Health, education cited as poverty breaker
Resource type: News
The Associated Press State & Local Wire |
by JUSTIN JUOZAPAVICIUS
Investing up front in early education programs and health care for children would save hundreds of millions of taxpayer dollars in the long run and help break the poverty cycle affecting millions of kids, a leading child advocate said Tuesday.
Marian Wright Edelman, founder of the Washington D.C.-based nonprofit Children’s Defense Fund, said it’s one of her group’s goals to end child poverty in this country in “five or six years” and work to dismantle the so-called “cradle-to-prison pipeline” plaguing minorities and the poor.
“The majority of children in poverty live in working families, playing by the rules, (who) cannot earn enough, and we need to make work pay,” Edelman said in an interview before speaking at a summit on the University of Tulsa campus on ways to combat the problem.
Tuesday’s summit is based on a 2007 study by Edelman’s group, which reported that black juveniles were about four times as likely as their white peers to be incarcerated, among other findings.
In Tulsa, 83 percent of kids in the public schools are living at or below the poverty level.
“We need to prevent problems from happening rather than continuing to pay more through the nose after we’ve let them get out of hand,” she said. “And that’s what this cradle-to-prison pipeline is about: change your paradigm into prevention and early intervention, save money, save lives.
“We can’t afford not to do it,” she said.
The cradle-to-prison pipeline is the idea that there are certain obstacles, such as growing up in a single-parent-home or in poverty, that put some children at a greater disadvantage almost from birth.
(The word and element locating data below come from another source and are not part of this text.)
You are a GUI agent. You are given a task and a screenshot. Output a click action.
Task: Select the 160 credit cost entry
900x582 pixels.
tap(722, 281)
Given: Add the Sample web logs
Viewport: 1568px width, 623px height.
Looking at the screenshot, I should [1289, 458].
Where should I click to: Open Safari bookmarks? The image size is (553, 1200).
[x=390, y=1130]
If left unchecked, a child could end up in a “pipeline” going from elementary school into the juvenile justice system, and from there into the adult prison system.
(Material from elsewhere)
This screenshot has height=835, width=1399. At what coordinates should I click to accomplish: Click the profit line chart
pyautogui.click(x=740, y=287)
The defense fund’s 2007 study found that among all children in Oklahoma, two in nine 23 percent were poor.
“We currently spend one and a half times more on putting people in prison than we spend per capita on a kid in public school,” said Tulsa Mayor Kathy Taylor. “We need to reverse that and make sure that every kid has the opportunity to contribute to our community.”
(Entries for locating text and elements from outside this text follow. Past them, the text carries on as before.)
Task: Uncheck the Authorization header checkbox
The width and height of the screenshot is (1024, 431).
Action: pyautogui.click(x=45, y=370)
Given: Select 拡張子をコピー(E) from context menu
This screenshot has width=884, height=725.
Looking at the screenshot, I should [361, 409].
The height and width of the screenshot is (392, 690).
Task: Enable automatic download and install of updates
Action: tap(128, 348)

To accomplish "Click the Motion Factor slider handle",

CDF’s 2007 study also found that nationally:
Minority youth represented 60 percent of committed juveniles, even though they made up just 39 percent of the U.S. juvenile population.
A black boy born in 2001 had a one in three chance of going to prison in his lifetime; a black girl had a one in 17 chance, while a Latino boy born at the same time had a one in six chance of going to prison in his lifetime; a Latino girl had a one in 45 chance.
Black children were 50 percent more likely than white children to drop out of school.
Black students were more likely than any other students to be in special education programs for children with mental retardation or emotional disturbance.
Fifty-six percent of black children, 29 percent of Latino children and 21 percent of white children lived in a single-parent household.